▸ EXERCISE PROMPT
Omit all pictures. Quote the lines from the one with "The width and" through the end of the listing below, exactly as they appear.
====
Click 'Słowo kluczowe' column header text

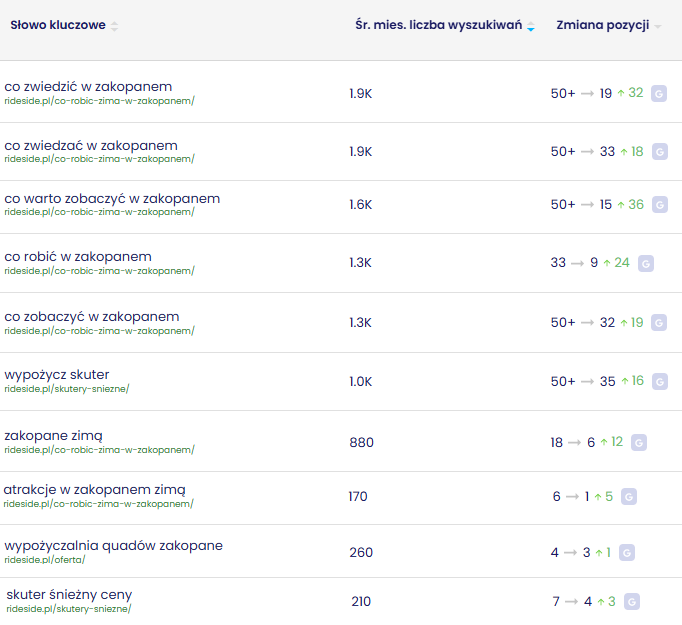(x=57, y=25)
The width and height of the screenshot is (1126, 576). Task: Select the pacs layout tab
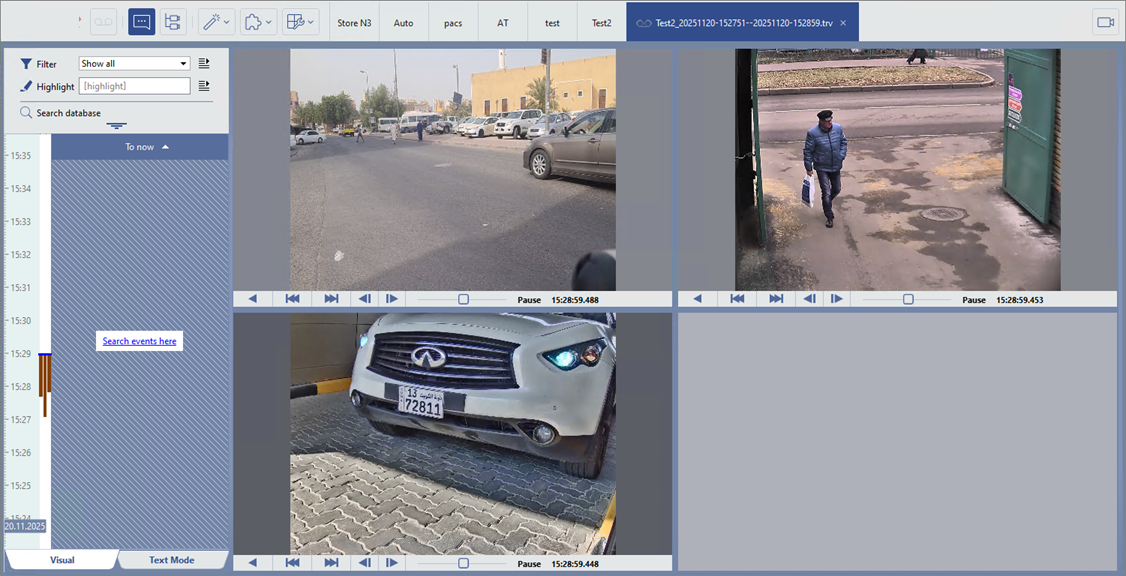[453, 22]
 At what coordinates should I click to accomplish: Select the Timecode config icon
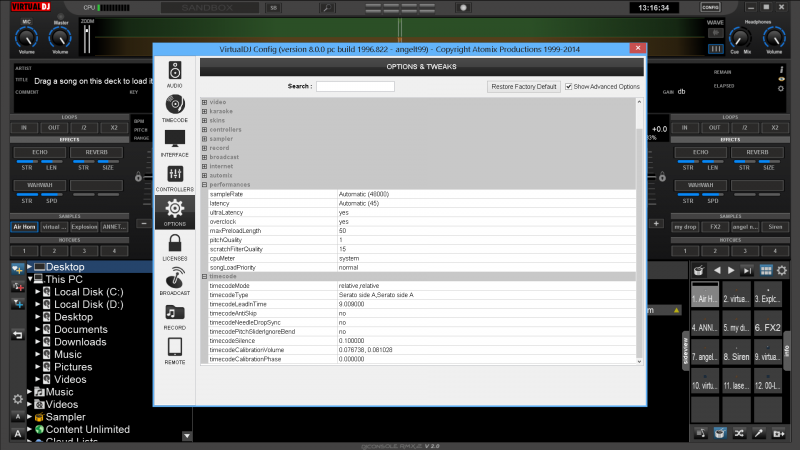click(174, 109)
====
▸ RESULT OF THIS EXERCISE
The width and height of the screenshot is (1126, 576). Task: Select the pacs layout tab
[453, 22]
 At what coordinates should I click to accomplish: Select the Timecode config icon
click(174, 109)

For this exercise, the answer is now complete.